Section E of the guidance 'Statistical Considerations' provided the specific requirements for the statistical success criteria (i.e., point estimate of vaccine efficacy at least 50% and the lower bound of the alpha-adjusted confidence interval at least 30%). 

What does the vaccine efficacy of 50% mean?

Vaccine Efficacy (VE) = [(COVID-19 attack rate in the unvaccinated group - COVID-19 attack rate in the vaccinated group) / COVID-19 attack rate in the unvaccinated group] * 100%

where the attack rate is equivalent to the incidence rate. 

Using the relative risk (RR) or risk ratio [= (incidence of COVID-19 cases in the vaccinated group) / (incidence of COVID-19 cases in the unvaccinated group)], VE = 1 - RR.

Suppose after 3-6 months observation period post-vaccination, there are 100 cases of laboratory-confirmed symptomatic COVID-19 patients in the unvaccinated group and 50 cases in the vaccinated group, assuming the total follow-up time (person-time) are similar between the unvaccinated and vaccinated groups, the VE will be calculated as (100-50)/100 *100%= 50%.

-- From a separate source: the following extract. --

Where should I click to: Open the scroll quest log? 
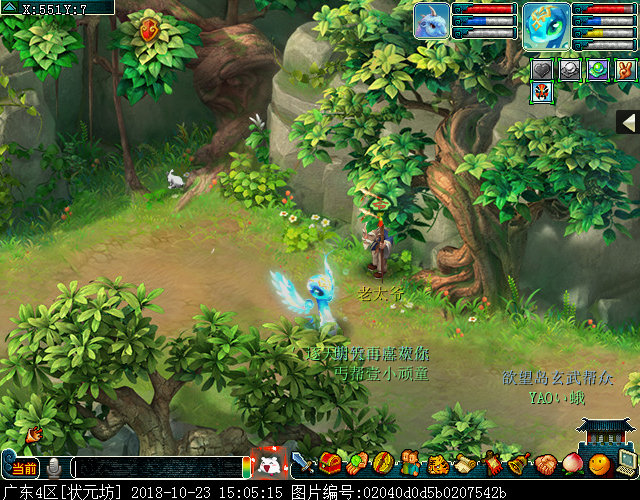click(x=464, y=464)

In practice, the person time (PT) in the vaccinated group and unvaccinated group will be included in the calculation of attack rate or incidence rate where the attack rate = the number of cases observed in the vaccination group or unvaccinated group / Person Time (PT) in the vaccination or vaccination group. If the Poisson regression method is used, the person time will be used in the model as an offset variable. Person time (PT) is the same concept as person-year or patient-year and can be calculated in the same way as the person year with a perhaps different unit. 

VE at least 50% is a point estimate - not dependent on the sample size. For a much smaller trial, if we have 5 cases in the vaccination group and 10 cases in the vaccination group, the VE will still be 50%.

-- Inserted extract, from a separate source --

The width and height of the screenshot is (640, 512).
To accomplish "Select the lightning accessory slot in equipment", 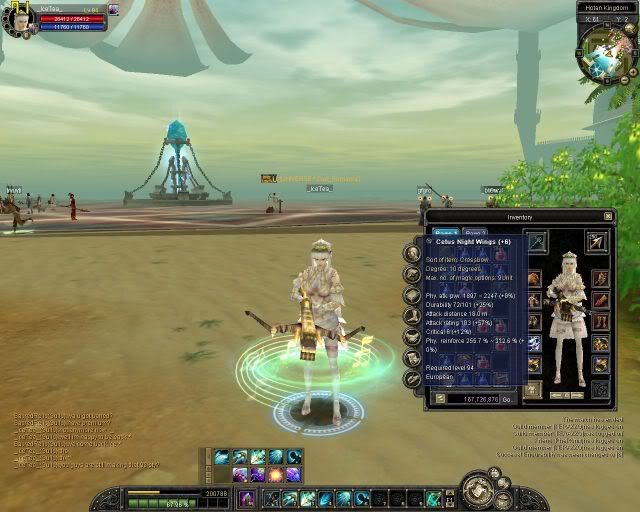I will [x=535, y=343].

For sample size calculation, we will also need to know the confidence interval. As indicated in the FDA's guidance,  the lower bound of the appropriately alpha-adjusted confidence interval around the primary efficacy endpoint point estimate needs to be greater than 30%.

How to calculate the sample size? Which parameters do we need to calculate the sample size? 

The commercial software (such as EAST, SAS Proc Power, PASS, NQuery Advisor) can all be used to calculate the sample size. In a hypothetic example in the previous post, the sample size was calculated using EAST module for Ratio of Poisson Rates. 

Matthew M. Loiacono had a thesis on "Sample Size Estimation and Power Calculations for Vaccine Efficacy Trials for Exceedingly Rare Diseases" where two SAS macros were developed to estimate the sample sizes: one based on the Exact Conditional Test and one based on the Z Test Normal Approximation.

The sample size calculation will need the following five parameters:

• Incidence of laboratory-confirmed symptomatic COVID-19 cases in the unvaccinated group 
• True efficacy of test vaccine under the alternative hypothesis (according to FDA guidance, this is 50%) 
• Minimum efficacy of test vaccine, under the null hypothesis (according to FDA guidance, this is 30%)
• Power: pre-specified statistical power desired to achieve (usually 80% or 90%) 
• Alpha: pre-specified maximum one-sided level of the test (usually 0.05 for experimental level)

The most critical parameter is the incidence of laboratory-confirmed symptomatic COVID-19 cases - it is difficult to predict; it shifts with geographic location and time; it is impacted by the COVID-19 prevention strategies and policies. In general, the lower the incidence of COVID-19 cases, the larger the sample size is needed for phase 3 study to demonstrate the vaccine efficacy. 

Assuming the incidence of COVID-19 is 0.01 in unvaccinated (placebo) group, with 80% statistical power and alpha = 0.05, using the SAS macro based on Exact Conditional Test method, 33868 volunteers need to be randomized (estimated 254 COVID-19 cases observed) to detect the vaccine efficacy with point estimate at least 50% and lower bound of 95% confidence interval greater than 30%.